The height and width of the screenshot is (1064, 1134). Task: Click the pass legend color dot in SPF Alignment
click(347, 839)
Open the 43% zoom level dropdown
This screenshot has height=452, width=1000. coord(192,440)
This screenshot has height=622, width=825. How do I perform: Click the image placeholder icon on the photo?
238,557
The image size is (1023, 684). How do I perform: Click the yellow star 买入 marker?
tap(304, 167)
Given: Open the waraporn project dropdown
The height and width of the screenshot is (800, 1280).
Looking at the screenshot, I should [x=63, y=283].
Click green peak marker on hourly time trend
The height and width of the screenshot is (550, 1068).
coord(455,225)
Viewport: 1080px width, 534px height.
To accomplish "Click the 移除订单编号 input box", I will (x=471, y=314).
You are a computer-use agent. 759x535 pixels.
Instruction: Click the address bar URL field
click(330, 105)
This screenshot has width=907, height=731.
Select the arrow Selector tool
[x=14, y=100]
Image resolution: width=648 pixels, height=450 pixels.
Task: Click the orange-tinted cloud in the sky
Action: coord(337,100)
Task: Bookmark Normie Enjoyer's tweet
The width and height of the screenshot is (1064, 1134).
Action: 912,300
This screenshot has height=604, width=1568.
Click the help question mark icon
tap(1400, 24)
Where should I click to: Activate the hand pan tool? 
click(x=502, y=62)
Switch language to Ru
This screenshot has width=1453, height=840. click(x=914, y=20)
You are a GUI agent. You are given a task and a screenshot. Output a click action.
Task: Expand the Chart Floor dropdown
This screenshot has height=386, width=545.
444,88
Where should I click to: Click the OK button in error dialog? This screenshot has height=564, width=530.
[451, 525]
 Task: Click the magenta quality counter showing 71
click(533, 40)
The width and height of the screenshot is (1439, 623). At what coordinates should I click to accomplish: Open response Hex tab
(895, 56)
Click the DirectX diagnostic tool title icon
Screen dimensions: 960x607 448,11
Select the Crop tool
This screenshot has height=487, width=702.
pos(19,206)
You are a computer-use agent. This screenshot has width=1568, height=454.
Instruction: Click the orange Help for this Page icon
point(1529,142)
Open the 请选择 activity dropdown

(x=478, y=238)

################

→ PROBLEM REQUIREMENTS
Each entry in the listing is to be output exactly as given.

→ ANSWER BOX
The height and width of the screenshot is (1064, 1134). Task: Click the pass legend color dot in SPF Alignment
click(347, 839)
Open the 43% zoom level dropdown
This screenshot has height=452, width=1000. coord(192,440)
This screenshot has height=622, width=825. How do I perform: Click the image placeholder icon on the photo?
238,557
The image size is (1023, 684). How do I perform: Click the yellow star 买入 marker?
tap(304, 167)
Given: Open the waraporn project dropdown
The height and width of the screenshot is (800, 1280).
Looking at the screenshot, I should [x=63, y=283].
Click green peak marker on hourly time trend
The height and width of the screenshot is (550, 1068).
coord(455,225)
Viewport: 1080px width, 534px height.
To accomplish "Click the 移除订单编号 input box", I will (x=471, y=314).
You are a computer-use agent. 759x535 pixels.
Instruction: Click the address bar URL field
click(330, 105)
This screenshot has width=907, height=731.
Select the arrow Selector tool
[x=14, y=100]
Image resolution: width=648 pixels, height=450 pixels.
Task: Click the orange-tinted cloud in the sky
Action: coord(337,100)
Task: Bookmark Normie Enjoyer's tweet
The width and height of the screenshot is (1064, 1134).
Action: 912,300
This screenshot has height=604, width=1568.
Click the help question mark icon
tap(1400, 24)
Where should I click to: Activate the hand pan tool? 
click(x=502, y=62)
Switch language to Ru
This screenshot has width=1453, height=840. click(x=914, y=20)
You are a GUI agent. You are given a task and a screenshot. Output a click action.
Task: Expand the Chart Floor dropdown
This screenshot has height=386, width=545.
444,88
Where should I click to: Click the OK button in error dialog? This screenshot has height=564, width=530.
[451, 525]
 Task: Click the magenta quality counter showing 71
click(533, 40)
The width and height of the screenshot is (1439, 623). At what coordinates should I click to accomplish: Open response Hex tab
(895, 56)
Click the DirectX diagnostic tool title icon
Screen dimensions: 960x607 448,11
Select the Crop tool
This screenshot has height=487, width=702.
pos(19,206)
You are a computer-use agent. This screenshot has width=1568, height=454.
Instruction: Click the orange Help for this Page icon
point(1529,142)
Open the 请选择 activity dropdown

(x=478, y=238)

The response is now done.